▸ Série de consignes
[a] Recopiez à l'identique un passage de l'extrait sur la marginalité urbaine : commencez aux mots « La première propriété » et arrêtez-vous après « nouveau prolétariat postfordiste. ».
[b] Poursuivez l'extrait sur la marginalité urbaine en reprenant juste après sa dernière phrase.

Dans son ouvrage « Parias Urbains – Ghetto, Banlieues, Etat », Loic Wacquant réalise une comparaison entre les bouleversements de la ceinture noire américaine et les transformations de la ceinture rouge parisienne en voie de désindustrialisation.

David Bodinier

2010

Dans son ouvrage « Parias Urbains – Ghetto, Banlieues, Etat », Loic Wacquant réalise une comparaison entre les bouleversements de la ceinture noire américaine et les transformations de la ceinture rouge parisienne en voie de désindustrialisation. L’auteur s’attache tout d’abord à la description et l’explication de la transformation institutionnelle qu’a connue le ghetto afro-américain, puis il élabore une comparaison de la structure, des expériences vécues et des fondements politico-économiques de la marginalité aux Etats-Unis et en France à partir d’une étude empirique centrée sur la cité des Quatre mille à la Courneuve. Ces travaux aboutissent à une esquisse de la marginalité avancée entendue comme « nouveau régime de relégation sociospatiale et de fermeture excluant qui s’est cristallisé dans la ville postfordiste sous l’effet du développement inégal des économies capitalistes et de la désarticulation de l’Etat providence ». Loic Wacquant propose six propriétés distinctives du nouveau régime de marginalité, en rappelant les limites d’un tel exercice, « il ne s’agit ici que d’un idéal type entendue comme abstraction sociohistorique fondée sur les manifestations effectives d’un phénomène ». 

La première propriété est le salariat comme vecteur d’instabilité et d’insécurité sociale. Alors que lors de la période fordiste, le salariat permettait une solution efficace aux problèmes de la marginalité urbaine, aujourd’hui le travail salarié est devenu « source de fragmentation et de précarité sociales plutôt que d’homogénéité, de solidarité et de sécurité pour ceux qui se trouvent confinés dans les zones frontalières ou inférieures de la sphère de l’emploi ». À travers une série de mécanismes (précariat, flexibilité, durée d’embauche, couverture sociale réduite, étiolement du droit du travail…) le travail a perdu sa capacité intégratrice et le contrat social fordiste-keynésien a été en partie entamé. La conséquence au niveau spatial a été logiquement l’aggravation des difficultés dans les zones où se concentre le nouveau prolétariat postfordiste.

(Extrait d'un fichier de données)
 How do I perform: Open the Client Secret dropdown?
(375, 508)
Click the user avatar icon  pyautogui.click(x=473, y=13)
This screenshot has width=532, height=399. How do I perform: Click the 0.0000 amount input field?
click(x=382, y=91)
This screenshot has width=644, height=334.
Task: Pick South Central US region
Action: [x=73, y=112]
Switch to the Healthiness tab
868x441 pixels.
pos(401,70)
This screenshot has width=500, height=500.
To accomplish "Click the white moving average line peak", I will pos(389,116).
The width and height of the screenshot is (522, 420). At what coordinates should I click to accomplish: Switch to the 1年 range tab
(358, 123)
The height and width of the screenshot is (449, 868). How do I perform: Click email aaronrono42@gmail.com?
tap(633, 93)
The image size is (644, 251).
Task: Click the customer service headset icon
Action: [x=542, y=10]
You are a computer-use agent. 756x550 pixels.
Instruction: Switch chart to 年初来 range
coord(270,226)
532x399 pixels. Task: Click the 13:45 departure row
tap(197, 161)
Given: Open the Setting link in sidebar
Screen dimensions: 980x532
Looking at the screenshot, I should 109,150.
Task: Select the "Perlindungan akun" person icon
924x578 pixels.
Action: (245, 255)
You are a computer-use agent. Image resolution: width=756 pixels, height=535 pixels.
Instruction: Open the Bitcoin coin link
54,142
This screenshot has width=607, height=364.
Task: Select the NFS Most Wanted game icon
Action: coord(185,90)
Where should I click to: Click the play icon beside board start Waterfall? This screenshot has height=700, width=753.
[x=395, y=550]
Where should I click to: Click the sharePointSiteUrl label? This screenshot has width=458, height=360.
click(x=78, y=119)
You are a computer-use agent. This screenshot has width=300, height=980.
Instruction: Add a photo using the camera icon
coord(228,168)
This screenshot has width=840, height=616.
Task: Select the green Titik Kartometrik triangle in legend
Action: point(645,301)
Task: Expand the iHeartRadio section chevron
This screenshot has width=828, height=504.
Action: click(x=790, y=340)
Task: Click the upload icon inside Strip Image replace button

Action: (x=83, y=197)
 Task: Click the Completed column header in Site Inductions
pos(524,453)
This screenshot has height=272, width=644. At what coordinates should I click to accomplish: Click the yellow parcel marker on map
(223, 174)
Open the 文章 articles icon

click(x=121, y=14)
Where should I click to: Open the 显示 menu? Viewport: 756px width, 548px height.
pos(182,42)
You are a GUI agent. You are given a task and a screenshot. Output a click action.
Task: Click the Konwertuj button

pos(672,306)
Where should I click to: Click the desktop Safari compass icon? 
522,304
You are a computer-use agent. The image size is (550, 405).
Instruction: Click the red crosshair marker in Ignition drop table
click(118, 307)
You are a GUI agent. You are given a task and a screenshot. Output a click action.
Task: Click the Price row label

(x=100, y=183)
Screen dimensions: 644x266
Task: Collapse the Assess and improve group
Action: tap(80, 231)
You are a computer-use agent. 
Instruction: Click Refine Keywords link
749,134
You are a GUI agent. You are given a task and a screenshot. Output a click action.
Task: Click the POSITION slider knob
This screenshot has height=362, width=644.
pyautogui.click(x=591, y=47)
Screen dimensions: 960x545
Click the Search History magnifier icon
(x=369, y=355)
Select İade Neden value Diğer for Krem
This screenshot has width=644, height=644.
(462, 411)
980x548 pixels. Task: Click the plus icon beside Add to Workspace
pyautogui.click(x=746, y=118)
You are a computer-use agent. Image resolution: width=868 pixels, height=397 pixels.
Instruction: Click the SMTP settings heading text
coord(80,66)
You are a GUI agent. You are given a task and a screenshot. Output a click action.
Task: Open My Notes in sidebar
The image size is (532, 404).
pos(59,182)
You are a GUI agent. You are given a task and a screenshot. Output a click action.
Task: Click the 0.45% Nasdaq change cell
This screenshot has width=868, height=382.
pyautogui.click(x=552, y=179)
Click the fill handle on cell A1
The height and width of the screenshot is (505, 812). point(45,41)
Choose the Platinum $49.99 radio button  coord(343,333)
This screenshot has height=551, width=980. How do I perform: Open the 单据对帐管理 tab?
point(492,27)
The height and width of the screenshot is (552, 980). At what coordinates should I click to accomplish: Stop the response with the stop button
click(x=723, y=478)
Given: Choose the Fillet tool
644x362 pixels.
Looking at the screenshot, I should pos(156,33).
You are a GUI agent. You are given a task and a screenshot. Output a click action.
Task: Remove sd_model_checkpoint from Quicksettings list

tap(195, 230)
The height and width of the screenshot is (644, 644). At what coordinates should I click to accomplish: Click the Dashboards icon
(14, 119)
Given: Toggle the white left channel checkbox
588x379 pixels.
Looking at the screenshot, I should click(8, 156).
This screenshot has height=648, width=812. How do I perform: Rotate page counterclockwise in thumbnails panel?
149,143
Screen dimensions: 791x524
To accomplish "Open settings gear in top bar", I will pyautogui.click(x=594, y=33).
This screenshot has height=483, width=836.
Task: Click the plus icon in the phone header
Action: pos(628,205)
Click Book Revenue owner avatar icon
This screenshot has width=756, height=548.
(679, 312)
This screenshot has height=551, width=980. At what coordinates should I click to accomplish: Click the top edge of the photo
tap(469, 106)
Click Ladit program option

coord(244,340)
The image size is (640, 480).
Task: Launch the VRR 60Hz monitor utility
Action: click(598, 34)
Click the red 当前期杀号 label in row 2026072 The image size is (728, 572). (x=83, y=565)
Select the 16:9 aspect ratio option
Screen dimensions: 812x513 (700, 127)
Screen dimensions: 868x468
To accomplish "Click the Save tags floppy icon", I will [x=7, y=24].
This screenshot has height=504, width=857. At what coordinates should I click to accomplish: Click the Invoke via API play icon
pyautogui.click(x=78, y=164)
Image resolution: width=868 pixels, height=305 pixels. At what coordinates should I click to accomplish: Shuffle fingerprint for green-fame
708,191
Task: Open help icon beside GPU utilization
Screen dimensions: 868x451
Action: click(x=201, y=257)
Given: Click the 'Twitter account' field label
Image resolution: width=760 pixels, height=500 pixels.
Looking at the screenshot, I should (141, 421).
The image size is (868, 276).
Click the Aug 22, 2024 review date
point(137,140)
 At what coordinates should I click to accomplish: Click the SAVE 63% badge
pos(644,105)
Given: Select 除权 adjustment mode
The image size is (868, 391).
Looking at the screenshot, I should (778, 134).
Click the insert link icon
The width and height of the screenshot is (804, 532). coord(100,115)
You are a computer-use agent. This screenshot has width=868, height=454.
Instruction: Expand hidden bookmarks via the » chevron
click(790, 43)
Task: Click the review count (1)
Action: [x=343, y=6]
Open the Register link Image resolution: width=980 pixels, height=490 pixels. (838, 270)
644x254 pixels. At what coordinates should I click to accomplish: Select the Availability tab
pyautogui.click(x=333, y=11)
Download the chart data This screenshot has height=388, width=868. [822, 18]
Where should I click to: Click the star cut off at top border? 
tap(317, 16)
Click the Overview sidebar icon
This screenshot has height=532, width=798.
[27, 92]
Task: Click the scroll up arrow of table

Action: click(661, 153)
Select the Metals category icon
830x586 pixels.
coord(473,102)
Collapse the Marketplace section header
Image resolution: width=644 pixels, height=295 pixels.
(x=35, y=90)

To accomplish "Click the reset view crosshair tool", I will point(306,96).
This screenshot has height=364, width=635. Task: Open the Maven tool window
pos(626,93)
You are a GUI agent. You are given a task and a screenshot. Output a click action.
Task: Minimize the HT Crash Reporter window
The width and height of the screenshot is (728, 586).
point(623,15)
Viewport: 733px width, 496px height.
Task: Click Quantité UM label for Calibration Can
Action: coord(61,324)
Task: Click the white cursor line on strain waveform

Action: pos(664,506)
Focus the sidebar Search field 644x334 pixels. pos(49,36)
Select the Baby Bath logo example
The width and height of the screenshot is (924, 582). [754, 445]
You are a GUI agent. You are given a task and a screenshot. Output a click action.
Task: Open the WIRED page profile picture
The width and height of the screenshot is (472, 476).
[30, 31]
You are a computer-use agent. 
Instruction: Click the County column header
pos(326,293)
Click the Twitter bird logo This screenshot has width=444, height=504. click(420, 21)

▸ Résultats par consigne
[a]
La première propriété est le salariat comme vecteur d’instabilité et d’insécurité sociale. Alors que lors de la période fordiste, le salariat permettait une solution efficace aux problèmes de la marginalité urbaine, aujourd’hui le travail salarié est devenu « source de fragmentation et de précarité sociales plutôt que d’homogénéité, de solidarité et de sécurité pour ceux qui se trouvent confinés dans les zones frontalières ou inférieures de la sphère de l’emploi ». À travers une série de mécanismes (précariat, flexibilité, durée d’embauche, couverture sociale réduite, étiolement du droit du travail…) le travail a perdu sa capacité intégratrice et le contrat social fordiste-keynésien a été en partie entamé. La conséquence au niveau spatial a été logiquement l’aggravation des difficultés dans les zones où se concentre le nouveau prolétariat postfordiste.

[b]
La deuxième propriété est la déconnexion fonctionnelle des tendances macroéconomiques. De fait, la marginalité avancée est de plus en plus déconnectée des tendances globales de l’économie. Ainsi, les conditions sociales dans les quartiers relégués ne se sont pas améliorées lors des périodes de croissance, comme lors de la décennie 1980 et la seconde moitié des années 90. Malgré de hauts gains de productivité et de richesse, Dunkerley y voit l’émergence d’un type de « croissance sans emploi ». Loic Wacquant observe en conséquence que « les politiques qui visent à étendre la sphère de l’emploi marchand ont toutes chances d’êtres à la fois coûteuses et inefficaces, puisque leurs effets ne se répercuteront sur les nouveaux parias urbains qu’en dernier, selon un processus de propagation descendantes (trickle down) ».

La troisième propriété est la fixation et la stigmatisation territoriales. La pauvreté et la marginalité avancées tendent à se concentrer dans des zones géographiques délimitées qui sont de plus en plus perçues comme des lieux de relégation. À la suite de la typologie de Goffman, Loic Wacquant propose l’idée de « stigmate territoriale » pour désigner les « handicaps » qui peuvent « disqualifier l’individu » et le priver de « l’entière acceptation par les autres ».  Cette stigmatisation est provoquée de « l’intérieur » à travers une logique de distanciation mutuelle et de dénigrement latéral, et à l’extérieur par la presse, la population, et les politiques publiques.

La quatrième propriété est l’aliénation spatiale et la dissolution du « lieu ». L’auteur considère la dissolution du « lieu » comme l’autre face de la stigmatisation territoriale c’est à dire « la perte d’un cadre humanisé, culturellement familier et socialement tamisé, auquel les populations urbaines marginalisées s’identifient et au sein duquel elles se sentent « entre soi » et en relative sécurité. » Cette observation se situe dans le prolongement des théories sur le postfordisme qui suggère que « la reconfiguration en cours du capitalisme engendre une vaste réorganisation des entreprises et des flux économiques, des emplois et des personnes dans l’espace, mais également un bouleversement complet de l’organisation et de l’expérience de l’espace lui-même ». Loic Wacquant à la suite de Dennis Smith, observe que « le passage d’une politique du lieu à une politique de l’espace est encouragé par l’affaiblissement des liens fondés sur une communauté territoriale au sein de la ville et de la tendance des individus à se retirer dans la sphère privé du ménage et de l’affaiblissement des collectifs ».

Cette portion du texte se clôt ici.